→ **What is being asked**
An exact, complete printout of the listing is wanted, minus its images.

→ **Data supplied**
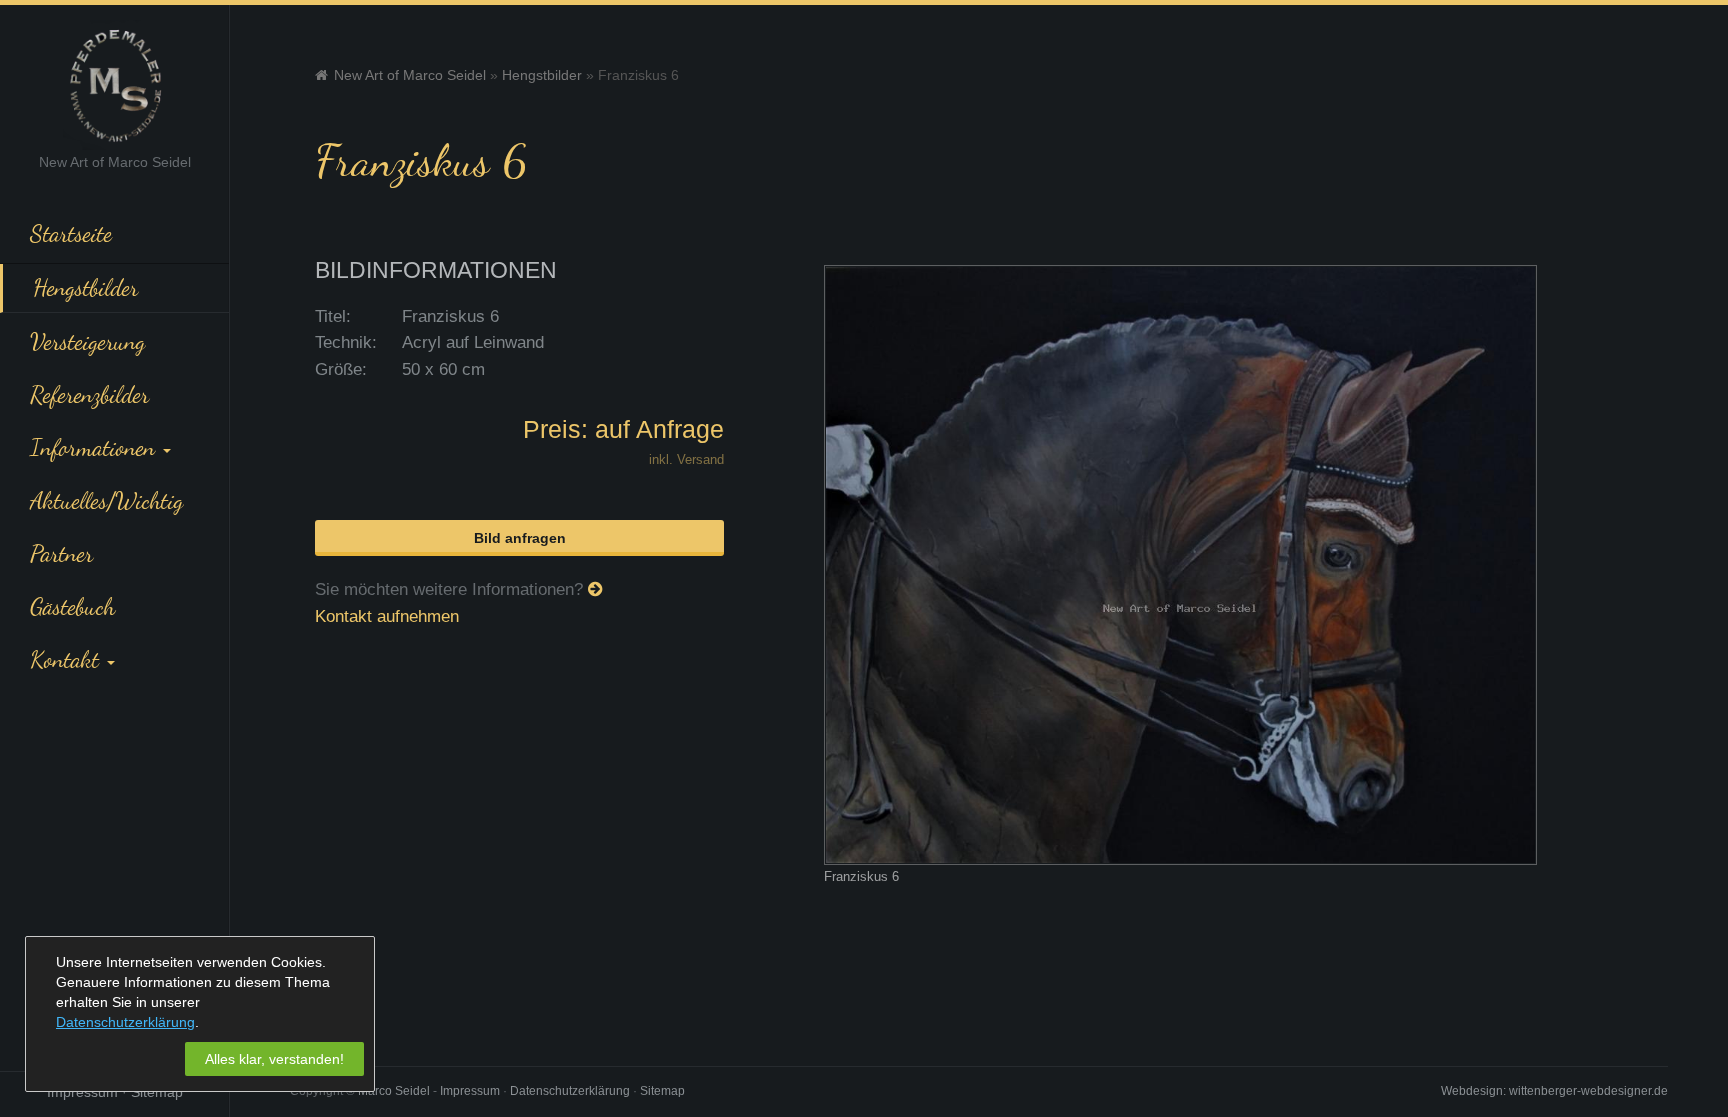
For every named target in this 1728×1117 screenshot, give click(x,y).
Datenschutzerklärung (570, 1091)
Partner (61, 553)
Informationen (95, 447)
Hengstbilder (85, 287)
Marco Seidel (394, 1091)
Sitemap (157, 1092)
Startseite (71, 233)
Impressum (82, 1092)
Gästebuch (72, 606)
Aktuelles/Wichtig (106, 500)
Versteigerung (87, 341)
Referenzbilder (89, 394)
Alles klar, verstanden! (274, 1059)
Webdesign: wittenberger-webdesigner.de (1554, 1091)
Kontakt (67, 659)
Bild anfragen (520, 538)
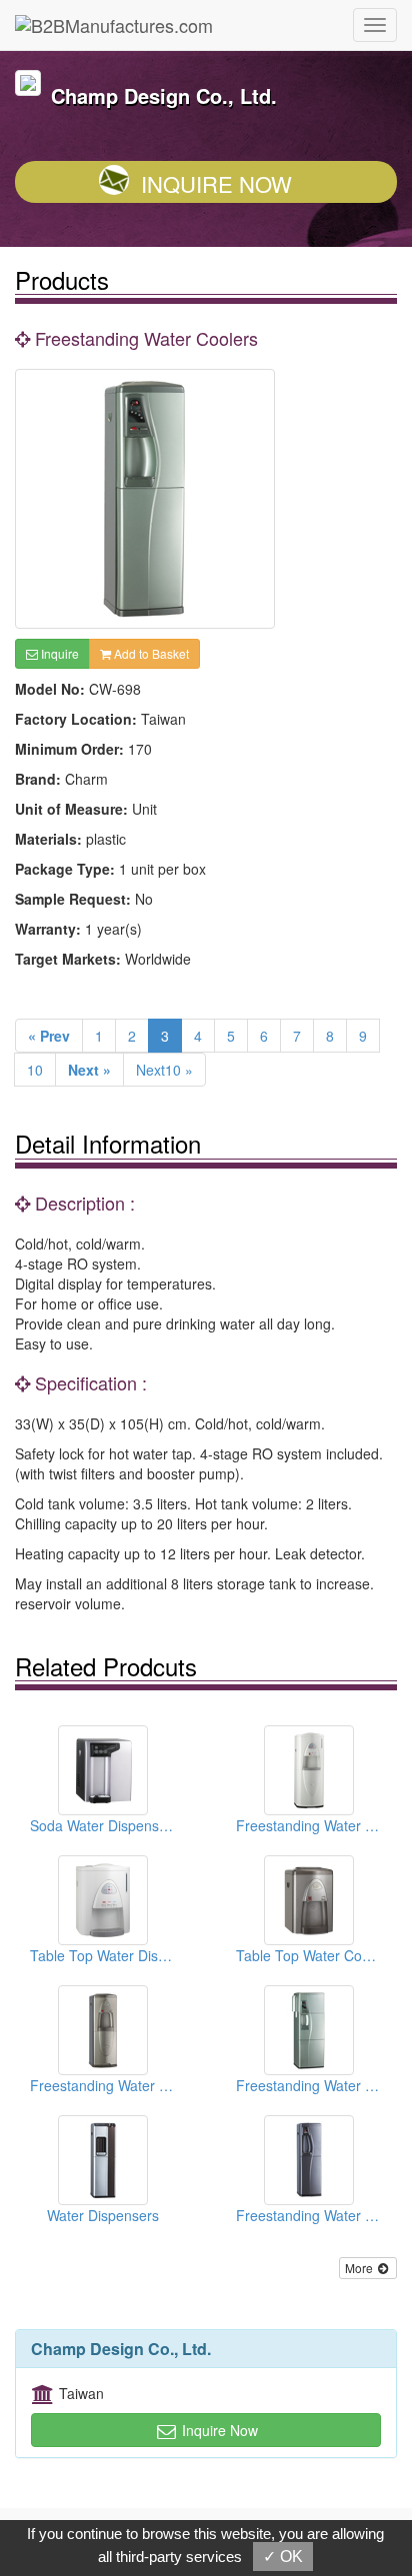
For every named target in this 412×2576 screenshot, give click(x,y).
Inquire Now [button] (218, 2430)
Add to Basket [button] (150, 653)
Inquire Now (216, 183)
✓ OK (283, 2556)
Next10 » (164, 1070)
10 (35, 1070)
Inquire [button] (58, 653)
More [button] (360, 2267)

→ **Answer section**
For every named target in this 1728×1117 screenshot, give click(x,y).
Datenschutzerklärung (570, 1091)
Partner (61, 553)
Informationen (95, 447)
Hengstbilder (85, 287)
Marco Seidel (394, 1091)
Sitemap (157, 1092)
Startseite (71, 233)
Impressum (82, 1092)
Gästebuch (72, 606)
Aktuelles/Wichtig (106, 500)
Versteigerung (87, 341)
Referenzbilder (89, 394)
Alles klar, verstanden! (274, 1059)
Webdesign: wittenberger-webdesigner.de (1554, 1091)
Kontakt (67, 659)
Bild anfragen (520, 538)
For every named target in this 412×2576 screenshot, give click(x,y).
Inquire Now [button] (218, 2430)
Add to Basket [button] (150, 653)
Inquire Now (216, 183)
✓ OK (283, 2556)
Next10 » (164, 1070)
10 (35, 1070)
Inquire [button] (58, 653)
More [button] (360, 2267)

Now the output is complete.